# Your assignment:
Select the lines of the records containing the word "Welcome" and list them.

# Collected data entries:
========================================
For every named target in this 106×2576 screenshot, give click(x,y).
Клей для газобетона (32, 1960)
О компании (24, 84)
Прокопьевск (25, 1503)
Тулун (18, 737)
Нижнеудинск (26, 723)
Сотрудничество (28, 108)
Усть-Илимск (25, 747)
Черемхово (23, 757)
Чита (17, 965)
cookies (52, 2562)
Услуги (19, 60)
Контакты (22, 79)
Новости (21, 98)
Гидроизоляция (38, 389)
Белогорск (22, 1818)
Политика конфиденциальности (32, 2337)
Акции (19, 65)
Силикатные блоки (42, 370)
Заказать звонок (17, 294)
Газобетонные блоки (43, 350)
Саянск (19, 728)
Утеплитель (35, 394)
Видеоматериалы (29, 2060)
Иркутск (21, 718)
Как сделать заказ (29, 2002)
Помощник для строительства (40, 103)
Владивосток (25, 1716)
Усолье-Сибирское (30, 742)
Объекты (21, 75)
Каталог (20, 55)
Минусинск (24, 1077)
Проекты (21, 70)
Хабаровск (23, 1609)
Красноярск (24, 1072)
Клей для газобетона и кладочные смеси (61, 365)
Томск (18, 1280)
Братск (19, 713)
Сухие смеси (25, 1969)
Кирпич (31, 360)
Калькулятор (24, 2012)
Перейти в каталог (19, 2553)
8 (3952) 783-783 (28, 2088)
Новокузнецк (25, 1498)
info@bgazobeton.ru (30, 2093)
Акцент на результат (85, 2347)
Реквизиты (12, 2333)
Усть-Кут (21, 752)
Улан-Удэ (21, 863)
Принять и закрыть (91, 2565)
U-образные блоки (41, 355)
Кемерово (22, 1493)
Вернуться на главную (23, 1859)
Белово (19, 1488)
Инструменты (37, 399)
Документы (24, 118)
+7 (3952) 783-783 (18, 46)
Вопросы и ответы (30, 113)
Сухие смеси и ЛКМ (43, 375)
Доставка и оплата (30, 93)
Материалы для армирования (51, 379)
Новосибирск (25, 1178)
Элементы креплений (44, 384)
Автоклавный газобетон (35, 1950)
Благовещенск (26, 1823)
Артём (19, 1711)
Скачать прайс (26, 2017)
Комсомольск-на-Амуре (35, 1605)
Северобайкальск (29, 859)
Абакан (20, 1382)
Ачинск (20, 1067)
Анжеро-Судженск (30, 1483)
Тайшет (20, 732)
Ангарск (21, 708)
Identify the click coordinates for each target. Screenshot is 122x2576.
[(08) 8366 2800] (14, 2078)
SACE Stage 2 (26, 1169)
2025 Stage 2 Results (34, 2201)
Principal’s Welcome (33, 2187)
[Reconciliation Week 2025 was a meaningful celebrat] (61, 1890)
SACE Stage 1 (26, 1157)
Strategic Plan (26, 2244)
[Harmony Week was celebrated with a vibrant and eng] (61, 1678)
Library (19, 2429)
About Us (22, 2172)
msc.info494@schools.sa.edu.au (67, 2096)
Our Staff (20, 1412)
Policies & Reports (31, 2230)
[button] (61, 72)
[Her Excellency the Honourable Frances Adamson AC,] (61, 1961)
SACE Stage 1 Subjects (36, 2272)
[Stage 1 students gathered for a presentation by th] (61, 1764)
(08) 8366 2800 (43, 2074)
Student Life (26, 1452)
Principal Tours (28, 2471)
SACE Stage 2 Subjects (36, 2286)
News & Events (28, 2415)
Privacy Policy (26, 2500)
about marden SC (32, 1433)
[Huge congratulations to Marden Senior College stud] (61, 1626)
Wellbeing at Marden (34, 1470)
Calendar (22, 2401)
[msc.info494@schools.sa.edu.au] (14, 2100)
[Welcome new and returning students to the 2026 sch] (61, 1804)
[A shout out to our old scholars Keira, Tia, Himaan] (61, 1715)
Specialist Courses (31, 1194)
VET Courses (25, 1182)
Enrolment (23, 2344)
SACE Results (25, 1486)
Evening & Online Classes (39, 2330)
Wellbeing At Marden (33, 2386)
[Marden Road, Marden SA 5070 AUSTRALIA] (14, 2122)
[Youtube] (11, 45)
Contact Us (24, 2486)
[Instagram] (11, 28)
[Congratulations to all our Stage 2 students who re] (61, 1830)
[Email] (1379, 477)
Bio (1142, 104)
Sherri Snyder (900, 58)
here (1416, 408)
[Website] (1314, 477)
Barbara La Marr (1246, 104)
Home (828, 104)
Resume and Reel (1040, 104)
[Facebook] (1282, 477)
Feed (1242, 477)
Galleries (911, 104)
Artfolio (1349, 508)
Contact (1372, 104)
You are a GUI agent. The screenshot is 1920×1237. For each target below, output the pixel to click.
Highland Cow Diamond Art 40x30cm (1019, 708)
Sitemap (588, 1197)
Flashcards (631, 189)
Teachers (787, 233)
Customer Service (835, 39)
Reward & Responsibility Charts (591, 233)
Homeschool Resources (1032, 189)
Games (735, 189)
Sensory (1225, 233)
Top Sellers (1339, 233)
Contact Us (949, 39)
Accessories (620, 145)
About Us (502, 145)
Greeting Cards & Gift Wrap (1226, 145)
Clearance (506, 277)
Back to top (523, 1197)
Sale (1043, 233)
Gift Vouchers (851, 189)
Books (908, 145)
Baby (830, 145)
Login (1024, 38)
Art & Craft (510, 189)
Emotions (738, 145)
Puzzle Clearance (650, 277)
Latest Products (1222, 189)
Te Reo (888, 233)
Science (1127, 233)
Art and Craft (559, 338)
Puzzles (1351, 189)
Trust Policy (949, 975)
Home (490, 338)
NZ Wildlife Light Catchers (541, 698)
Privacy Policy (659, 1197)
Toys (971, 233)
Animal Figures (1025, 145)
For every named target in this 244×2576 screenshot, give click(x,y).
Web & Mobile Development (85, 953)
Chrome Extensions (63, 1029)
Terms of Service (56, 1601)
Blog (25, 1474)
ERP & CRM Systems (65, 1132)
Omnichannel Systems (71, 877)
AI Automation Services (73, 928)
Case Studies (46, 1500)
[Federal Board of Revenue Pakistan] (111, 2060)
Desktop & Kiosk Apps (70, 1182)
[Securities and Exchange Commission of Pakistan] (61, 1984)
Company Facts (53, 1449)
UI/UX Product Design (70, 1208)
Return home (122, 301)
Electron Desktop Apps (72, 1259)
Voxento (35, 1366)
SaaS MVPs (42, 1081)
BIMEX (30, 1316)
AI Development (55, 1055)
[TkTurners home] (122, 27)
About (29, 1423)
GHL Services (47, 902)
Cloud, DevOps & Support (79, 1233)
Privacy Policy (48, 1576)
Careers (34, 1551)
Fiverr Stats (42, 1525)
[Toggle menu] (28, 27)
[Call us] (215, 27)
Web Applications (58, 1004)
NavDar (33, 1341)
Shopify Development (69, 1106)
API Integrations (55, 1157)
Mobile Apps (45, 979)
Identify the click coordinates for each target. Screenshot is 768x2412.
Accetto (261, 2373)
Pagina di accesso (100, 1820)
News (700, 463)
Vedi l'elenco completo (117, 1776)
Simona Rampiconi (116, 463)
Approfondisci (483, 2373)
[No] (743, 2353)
========================================
# Expected output:
Principal’s Welcome (33, 2187)
[Welcome new and returning students to the 2026 sch] (61, 1804)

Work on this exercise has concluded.